Page and screen pointing data:
◆ ◆ ◆ ◆

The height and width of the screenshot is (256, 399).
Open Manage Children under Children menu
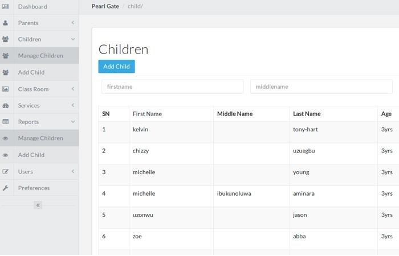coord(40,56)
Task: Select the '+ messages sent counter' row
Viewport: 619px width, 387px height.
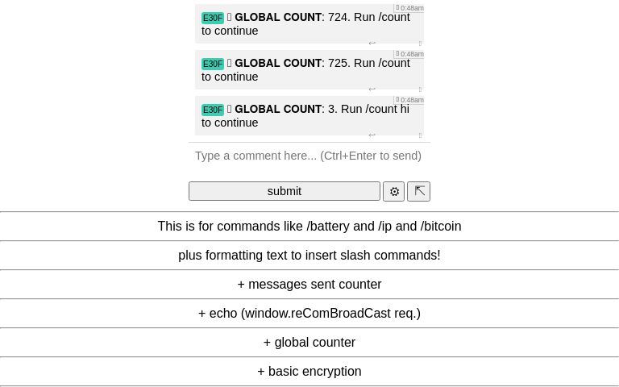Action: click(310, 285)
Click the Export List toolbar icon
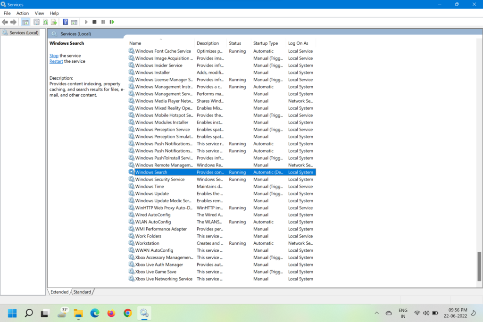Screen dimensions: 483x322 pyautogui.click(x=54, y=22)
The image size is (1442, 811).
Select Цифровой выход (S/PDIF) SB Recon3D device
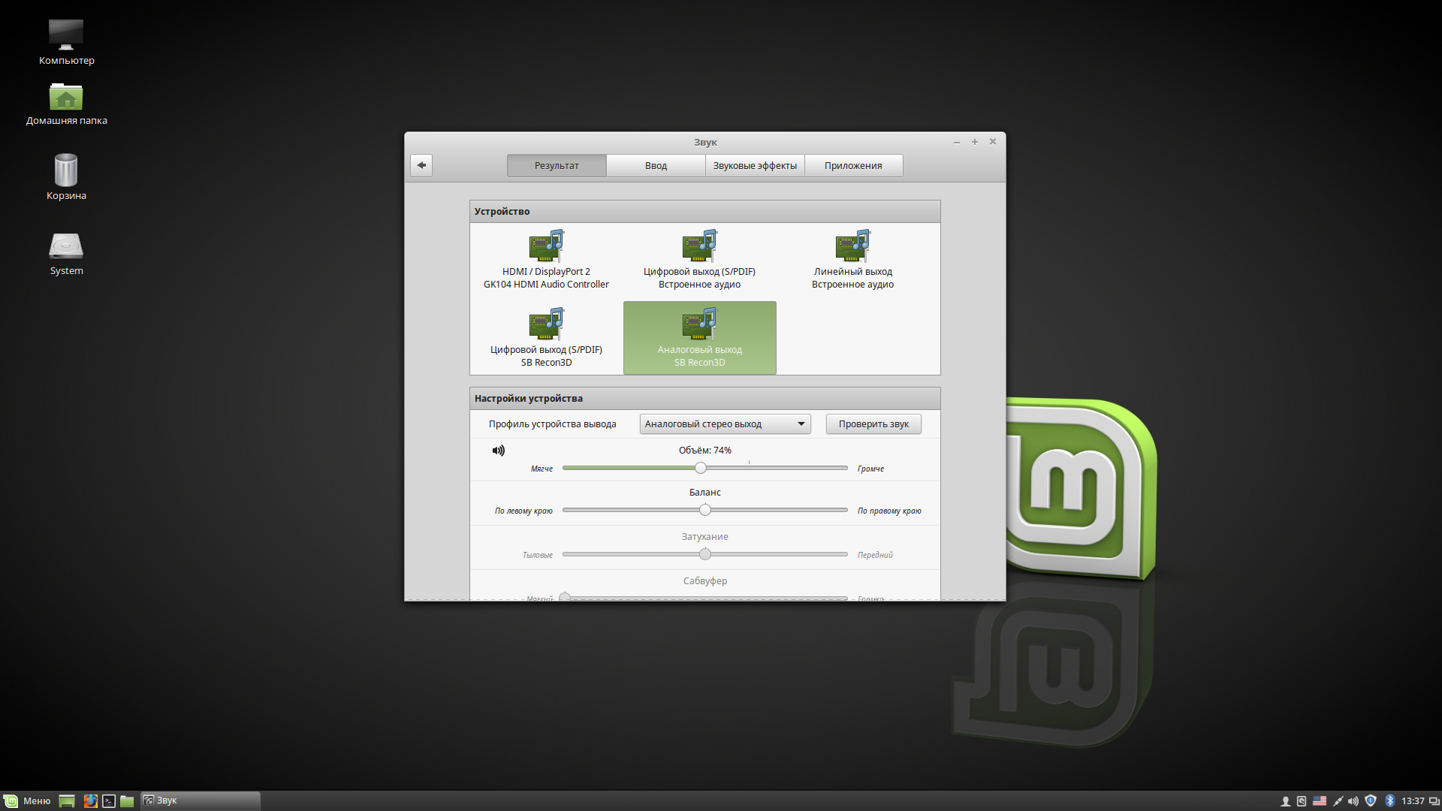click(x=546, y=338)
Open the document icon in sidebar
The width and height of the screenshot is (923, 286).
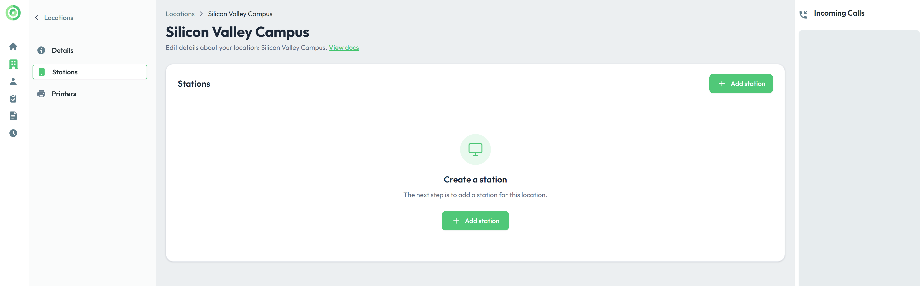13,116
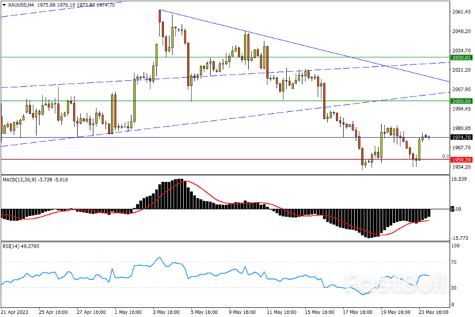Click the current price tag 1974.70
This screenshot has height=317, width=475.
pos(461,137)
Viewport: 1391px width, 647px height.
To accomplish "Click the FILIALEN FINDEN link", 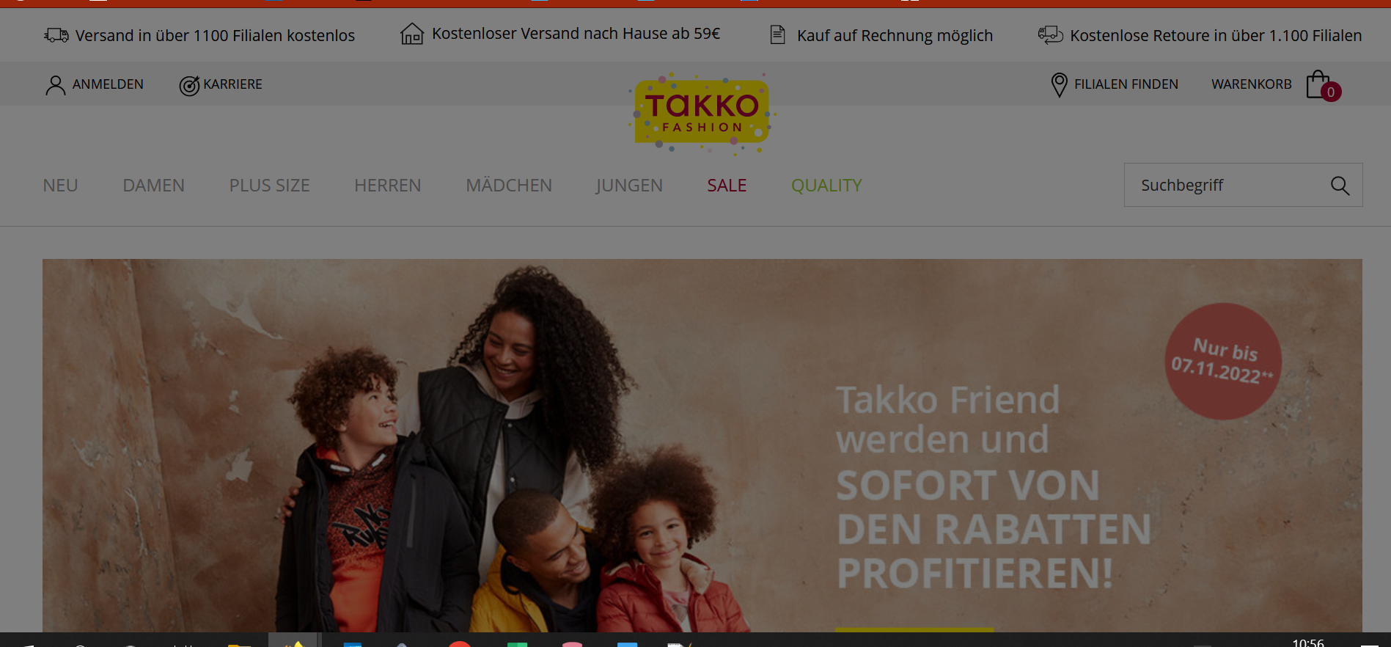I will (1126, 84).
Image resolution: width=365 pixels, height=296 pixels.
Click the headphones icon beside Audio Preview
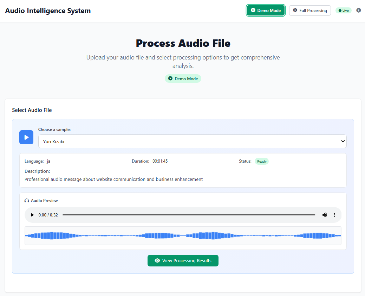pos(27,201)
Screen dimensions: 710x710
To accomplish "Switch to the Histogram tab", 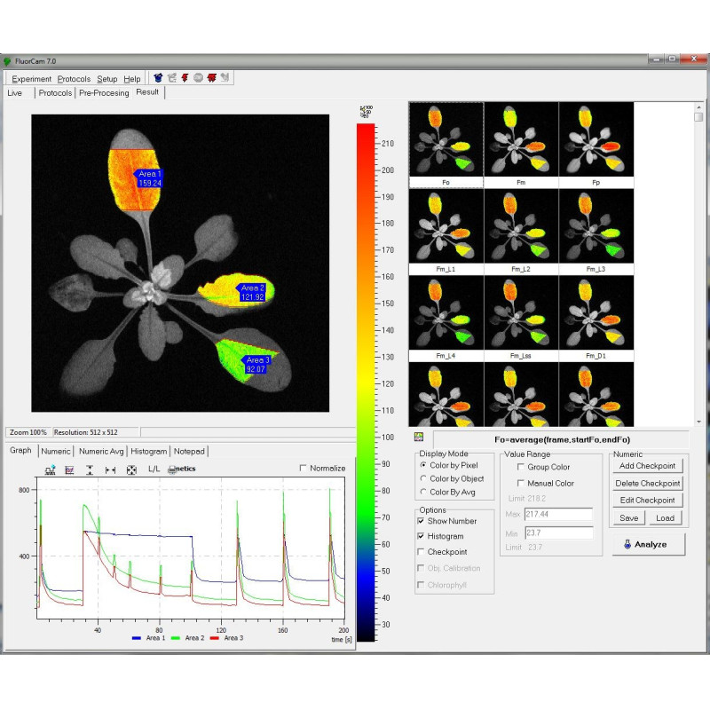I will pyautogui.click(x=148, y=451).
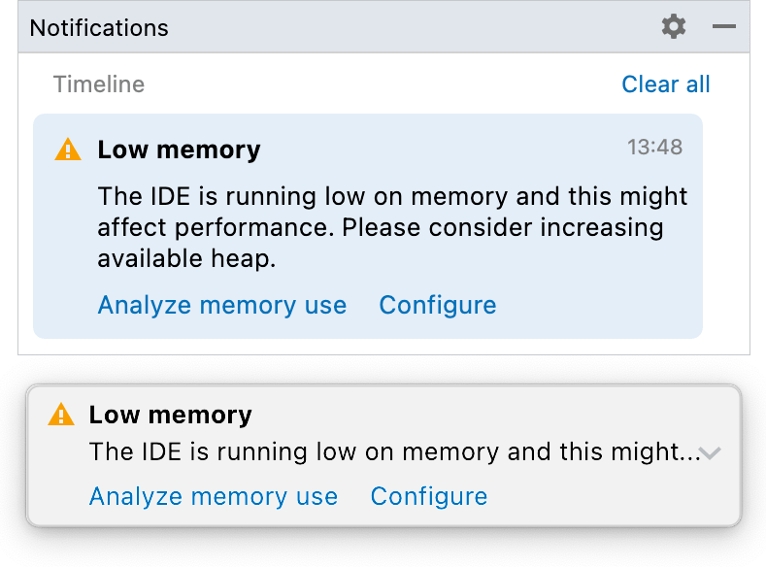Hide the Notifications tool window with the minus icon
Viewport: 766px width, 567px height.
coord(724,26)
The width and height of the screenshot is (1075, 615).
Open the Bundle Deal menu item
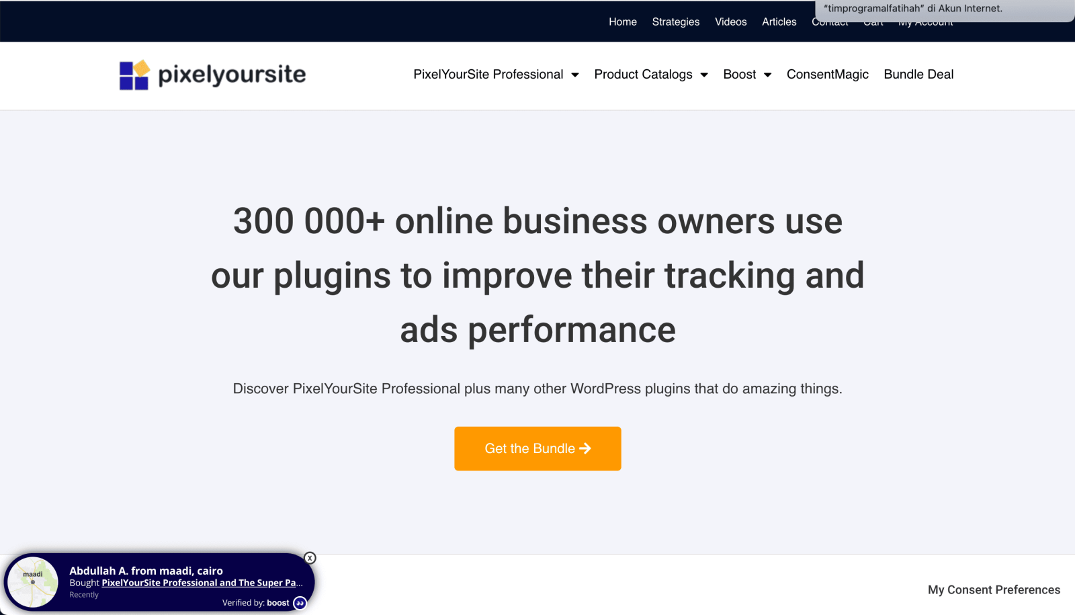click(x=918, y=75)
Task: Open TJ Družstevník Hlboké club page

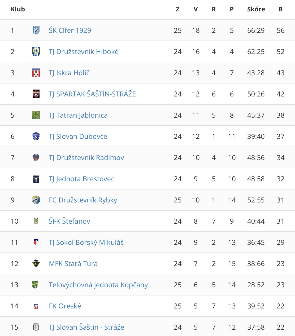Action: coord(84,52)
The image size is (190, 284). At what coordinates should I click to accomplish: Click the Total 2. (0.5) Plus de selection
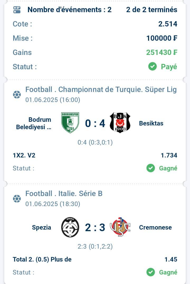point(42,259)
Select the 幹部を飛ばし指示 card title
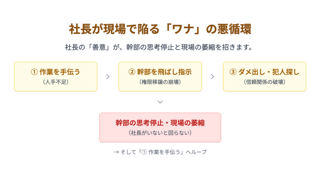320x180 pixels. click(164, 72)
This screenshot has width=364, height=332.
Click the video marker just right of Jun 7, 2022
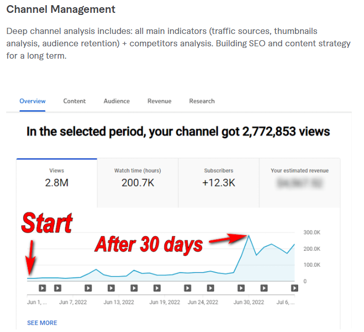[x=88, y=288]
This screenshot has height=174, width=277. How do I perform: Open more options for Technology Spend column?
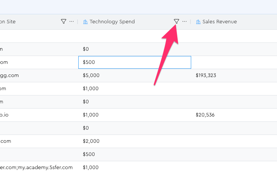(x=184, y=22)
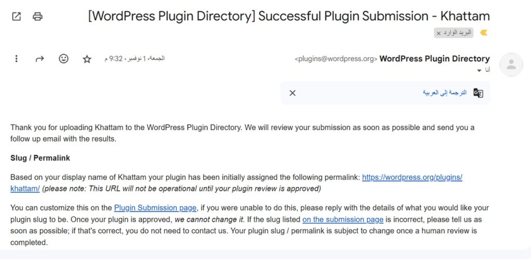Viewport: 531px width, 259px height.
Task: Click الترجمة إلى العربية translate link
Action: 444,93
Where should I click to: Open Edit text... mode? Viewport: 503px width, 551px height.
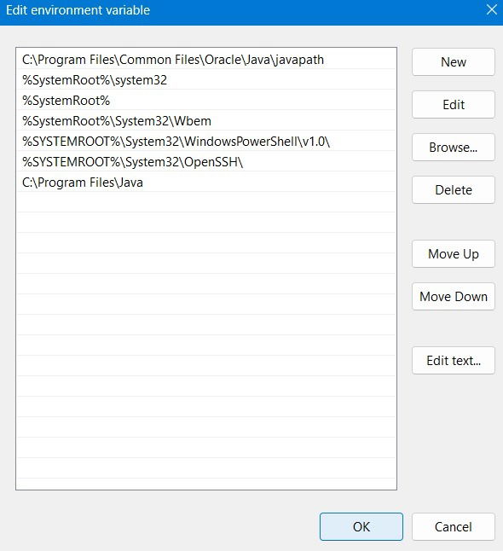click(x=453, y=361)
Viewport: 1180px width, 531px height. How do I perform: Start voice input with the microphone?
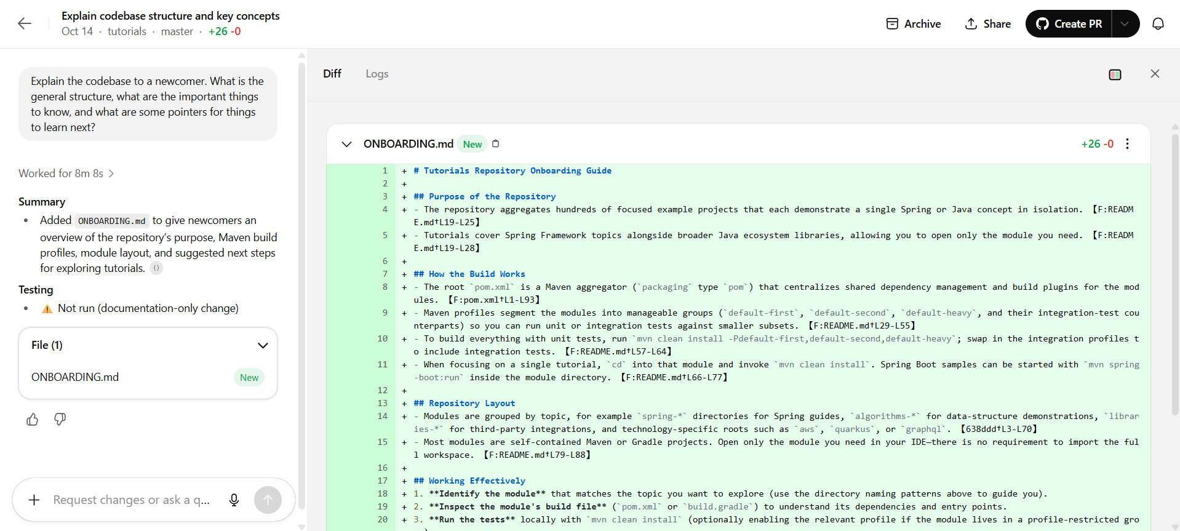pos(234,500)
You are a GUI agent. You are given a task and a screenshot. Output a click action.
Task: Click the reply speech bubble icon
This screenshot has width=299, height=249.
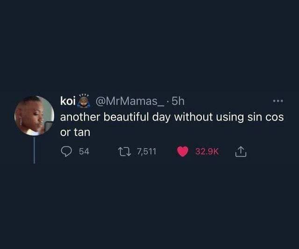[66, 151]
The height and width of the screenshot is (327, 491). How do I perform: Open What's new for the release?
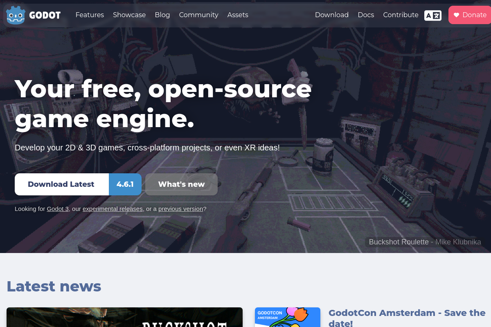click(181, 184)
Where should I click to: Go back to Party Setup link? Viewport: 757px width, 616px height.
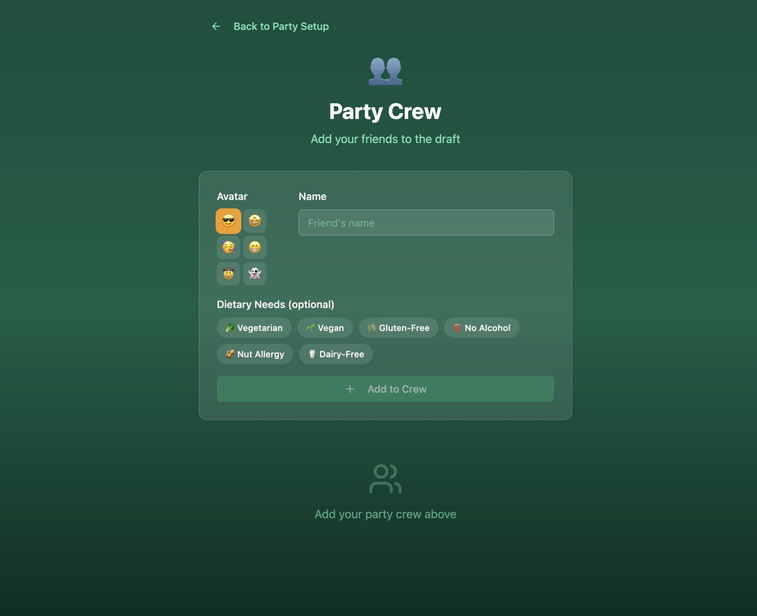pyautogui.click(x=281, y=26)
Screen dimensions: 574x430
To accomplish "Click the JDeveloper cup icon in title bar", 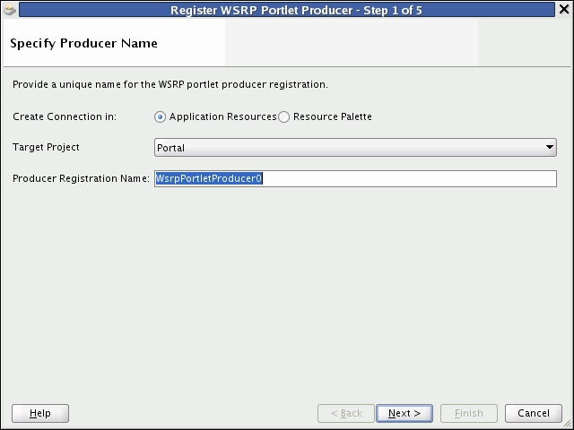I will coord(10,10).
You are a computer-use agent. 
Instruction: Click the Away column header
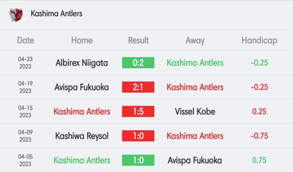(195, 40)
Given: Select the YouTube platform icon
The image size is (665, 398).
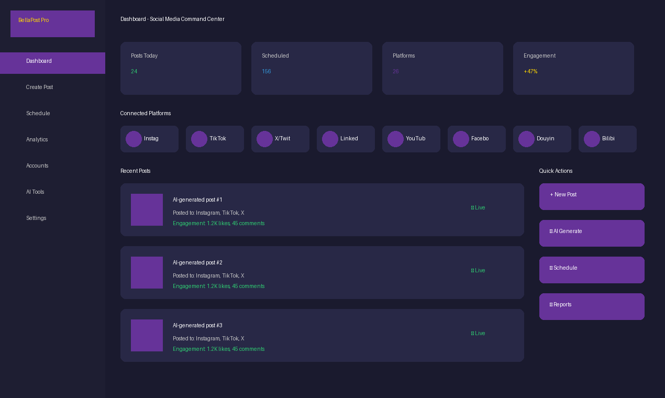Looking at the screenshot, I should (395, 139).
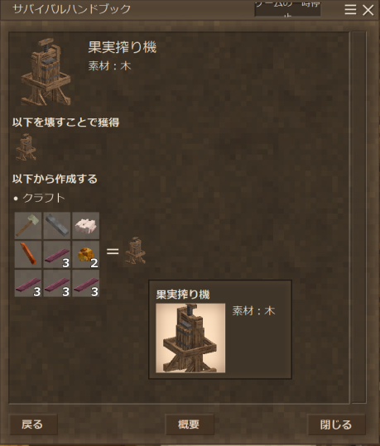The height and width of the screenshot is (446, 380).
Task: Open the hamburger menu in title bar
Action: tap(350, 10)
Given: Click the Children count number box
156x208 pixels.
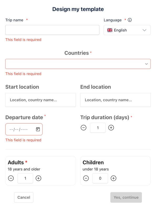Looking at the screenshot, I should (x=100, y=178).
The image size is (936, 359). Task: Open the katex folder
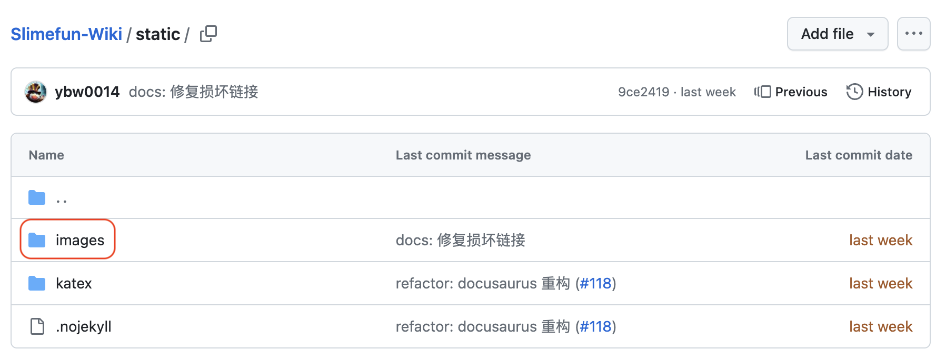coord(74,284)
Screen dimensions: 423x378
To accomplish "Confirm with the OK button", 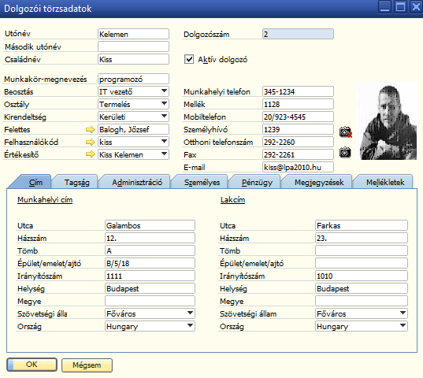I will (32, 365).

◆ ◆ ◆ ◆

__EXERCISE DETAILS__. Output the lines from the one containing "Task: Select the" through the one containing "click(x=546, y=338)", both included, copied word for word. Leave out the pictures.

__WRITTEN RESPONSE__.
Task: Select the '+ messages sent counter' row
Viewport: 619px width, 387px height.
Action: click(310, 285)
Click the Export List toolbar icon
Screen dimensions: 483x322 pyautogui.click(x=54, y=22)
The image size is (1442, 811).
Select Цифровой выход (S/PDIF) SB Recon3D device
click(x=546, y=338)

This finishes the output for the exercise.